*** Opening Record set ***

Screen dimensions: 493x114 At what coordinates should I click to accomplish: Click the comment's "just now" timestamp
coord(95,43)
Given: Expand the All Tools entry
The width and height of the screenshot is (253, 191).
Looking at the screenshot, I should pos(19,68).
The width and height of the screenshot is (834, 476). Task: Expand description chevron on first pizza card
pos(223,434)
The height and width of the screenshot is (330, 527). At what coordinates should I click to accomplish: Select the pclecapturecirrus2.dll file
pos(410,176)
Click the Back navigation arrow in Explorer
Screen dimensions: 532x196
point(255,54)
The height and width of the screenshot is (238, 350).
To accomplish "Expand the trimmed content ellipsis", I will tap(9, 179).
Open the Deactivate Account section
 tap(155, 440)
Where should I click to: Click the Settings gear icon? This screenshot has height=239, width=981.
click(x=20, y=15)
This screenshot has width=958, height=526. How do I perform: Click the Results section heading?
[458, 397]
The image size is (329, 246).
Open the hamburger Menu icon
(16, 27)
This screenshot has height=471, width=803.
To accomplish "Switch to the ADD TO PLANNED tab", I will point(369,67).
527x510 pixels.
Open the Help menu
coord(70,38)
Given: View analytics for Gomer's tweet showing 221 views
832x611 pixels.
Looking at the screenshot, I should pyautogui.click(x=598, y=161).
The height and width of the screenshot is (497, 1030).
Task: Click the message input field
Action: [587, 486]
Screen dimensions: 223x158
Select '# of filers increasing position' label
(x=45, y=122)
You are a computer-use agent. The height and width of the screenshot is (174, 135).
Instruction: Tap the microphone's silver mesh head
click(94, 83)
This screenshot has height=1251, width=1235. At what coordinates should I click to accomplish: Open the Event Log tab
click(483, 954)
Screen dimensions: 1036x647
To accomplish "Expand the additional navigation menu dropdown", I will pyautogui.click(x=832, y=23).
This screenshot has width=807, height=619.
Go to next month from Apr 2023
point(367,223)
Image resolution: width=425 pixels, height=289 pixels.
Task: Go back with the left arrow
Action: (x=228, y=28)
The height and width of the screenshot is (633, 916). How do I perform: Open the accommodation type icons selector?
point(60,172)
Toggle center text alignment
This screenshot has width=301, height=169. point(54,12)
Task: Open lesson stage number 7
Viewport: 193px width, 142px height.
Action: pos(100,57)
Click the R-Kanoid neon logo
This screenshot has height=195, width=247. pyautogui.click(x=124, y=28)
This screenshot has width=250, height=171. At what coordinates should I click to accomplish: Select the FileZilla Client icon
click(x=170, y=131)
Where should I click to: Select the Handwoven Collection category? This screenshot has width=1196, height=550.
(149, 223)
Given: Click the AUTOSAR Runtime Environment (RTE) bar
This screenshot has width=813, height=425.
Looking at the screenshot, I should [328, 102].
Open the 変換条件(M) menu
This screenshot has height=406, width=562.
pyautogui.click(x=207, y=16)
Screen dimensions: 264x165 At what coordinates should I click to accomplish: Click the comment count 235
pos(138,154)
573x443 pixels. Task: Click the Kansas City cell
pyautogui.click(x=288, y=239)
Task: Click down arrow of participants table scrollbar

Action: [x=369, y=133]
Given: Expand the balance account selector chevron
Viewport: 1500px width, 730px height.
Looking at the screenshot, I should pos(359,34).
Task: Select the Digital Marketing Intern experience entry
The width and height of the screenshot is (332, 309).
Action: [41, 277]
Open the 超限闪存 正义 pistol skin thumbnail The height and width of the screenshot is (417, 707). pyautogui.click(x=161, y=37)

*** Closing Record set ***

- Task details -
Search the entries for the string "will" and return each line where it turns up.

- Response to the exercise -
To accomplish "Expand the trimmed content ellipsis", I will tap(9, 179).
To accomplish "Switch to the ADD TO PLANNED tab", I will point(369,67).
To accomplish "Expand the additional navigation menu dropdown", I will pyautogui.click(x=832, y=23).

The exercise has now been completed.